Mi appoggiai contro il bancone e presi un respiro esasperato. «Asher, ascolta quello che sto dicendo. Non si tratta di quello che le persone fanno o dicono…» In realtà era così, ma non era quello il punto in quel momento. «Si tratta di quanto sia difficile per una persona che non è nata qui, che non è bianca, cercare di conformarsi restando fedele alle proprie radici.»
Asher aggrottò la fronte mentre rifletteva in silenzio sulle mie parole. Non avrei voluto fare quella conversazione, specialmente non con lui. Ma nelle ultime settimane, Asher si era fatto strada nella mia vita. Che io lo avessi voluto o no.
«Suppongo di non aver pensato…» Si passò una mano sul viso.
«Va tutto bene. È dura essere un Raider», lo presi in giro, cercando più di ogni altra cosa di allontanare da me i riflettori.
«Però me lo diresti, vero, se qualcuno dicesse qualcosa a proposito del fatto che tu… sai?»
«A proposito del fatto che sono latina e vengo dal ghetto?»
«Sei molto più di questo, Mya.» Nei suoi occhi bruciava qualcosa che avevo già visto prima. All’inizio, era stato quando guardava Felicity. Ma poi i suoi sguardi si erano spostati su di me, all’incirca quando lei e Jason erano diventati qualcosa di più di due persone a cui piaceva farsi impazzire a vicenda.
Ancora non sapevo cosa provare a riguardo.
Abbassando gli occhi, passai un dito sul bancone in legno rovinato. Mia zia mi aveva aperto la sua porta senza fare domande, accogliendomi nella sua casa e nel suo cuore. Non lo aveva detto, ma credevo che vedesse molto di sé stessa in me. Una ragazza bisognosa di scappare. Solo che io non avevo mai voluto scappare. Mi ero semplicemente resa conto che non sarei più potuta rimanere là senza perdere un pezzo di me stessa.
Quindi adesso ero a Rixon. A nascondermi. A fingere che andasse tutto bene. A cercare di fuggire da un passato che un giorno mi avrebbe raggiunta.
«Sei così fottutamente bella che fa male.»
I miei occhi scattarono verso quelli di Asher e lui imprecò sottovoce.
«Merda, Mya, non volevo… Voglio dire, volevo, ma non volevo. Cazzo.»
«Credo che dovresti andartene», dissi con calma, senza mostrare la mandria di cavalli che aveva preso a galoppare nel mio petto.
«Mi è uscito e basta. Io non… Riavvolgiamo il nastro. Facciamo finta che non lo abbia mai detto.»
«Asher.» Gli rivolsi uno sguardo pungente, trattenendo un sorriso. «Non credi che io sia bella?»
«Cosa? No… lo credo. Certo che lo credo, ma ho pensato che…» Asher imprecò di nuovo. «Mi stai prendendo per il culo, vero?»

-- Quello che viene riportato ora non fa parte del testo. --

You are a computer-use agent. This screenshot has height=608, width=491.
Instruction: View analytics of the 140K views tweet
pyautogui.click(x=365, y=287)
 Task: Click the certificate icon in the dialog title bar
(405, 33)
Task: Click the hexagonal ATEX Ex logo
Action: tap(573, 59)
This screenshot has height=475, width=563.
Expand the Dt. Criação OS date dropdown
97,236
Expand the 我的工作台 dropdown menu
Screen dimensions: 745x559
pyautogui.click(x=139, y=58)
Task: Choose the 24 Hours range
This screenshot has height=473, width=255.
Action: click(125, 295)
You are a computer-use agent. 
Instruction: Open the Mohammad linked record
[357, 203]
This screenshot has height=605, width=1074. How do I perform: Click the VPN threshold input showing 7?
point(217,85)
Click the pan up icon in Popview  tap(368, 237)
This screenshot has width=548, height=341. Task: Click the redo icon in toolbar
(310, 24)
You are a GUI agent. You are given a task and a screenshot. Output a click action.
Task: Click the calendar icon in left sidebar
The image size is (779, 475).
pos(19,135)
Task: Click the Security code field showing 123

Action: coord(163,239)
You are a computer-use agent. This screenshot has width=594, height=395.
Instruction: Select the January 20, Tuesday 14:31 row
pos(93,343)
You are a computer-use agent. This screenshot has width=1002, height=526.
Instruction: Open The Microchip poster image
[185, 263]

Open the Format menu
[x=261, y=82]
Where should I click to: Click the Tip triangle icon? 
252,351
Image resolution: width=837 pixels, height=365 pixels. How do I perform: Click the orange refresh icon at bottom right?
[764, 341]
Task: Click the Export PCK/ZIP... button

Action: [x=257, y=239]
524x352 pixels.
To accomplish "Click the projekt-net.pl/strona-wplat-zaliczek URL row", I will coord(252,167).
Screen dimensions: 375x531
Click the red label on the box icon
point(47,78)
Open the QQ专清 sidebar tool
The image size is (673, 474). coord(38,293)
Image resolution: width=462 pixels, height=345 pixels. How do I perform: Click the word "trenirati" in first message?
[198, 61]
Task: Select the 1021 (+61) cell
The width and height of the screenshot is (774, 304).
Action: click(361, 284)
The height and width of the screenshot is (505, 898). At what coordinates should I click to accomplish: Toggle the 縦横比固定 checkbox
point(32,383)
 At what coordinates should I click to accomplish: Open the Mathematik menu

Le mie labbra si incurvarono in un sorrisetto vago. «Ci vediamo domani, okay?»
Si alzò in piedi con un’espressione mortificata. «Non lasciare che questo renda le cose strane tra di noi, Hernandez. Posso ammirare una bella donna, anche se so che appartiene a qualcun altro.»
«Io non…»
«Ce lo hai scritto in faccia. E poi, Hailee e Flick parlano. Un sacco.»
«Loro ti hanno detto di…»
«Non lo farebbero, no. Ma a volte sento delle cose… vedo delle cose», disse in modo criptico. «Chiunque sia, non ti merita.»
«Ah, sì? E cosa te lo fa pensare?» Alzai il mento, pronta a difendere Jermaine. Alcune abitudini erano più dure a morire rispetto ad altre.
«Perché ha lasciato che scappassi. E se fossi mia, ti inseguirei fino ai confini della Terra prima di rinunciare a te.»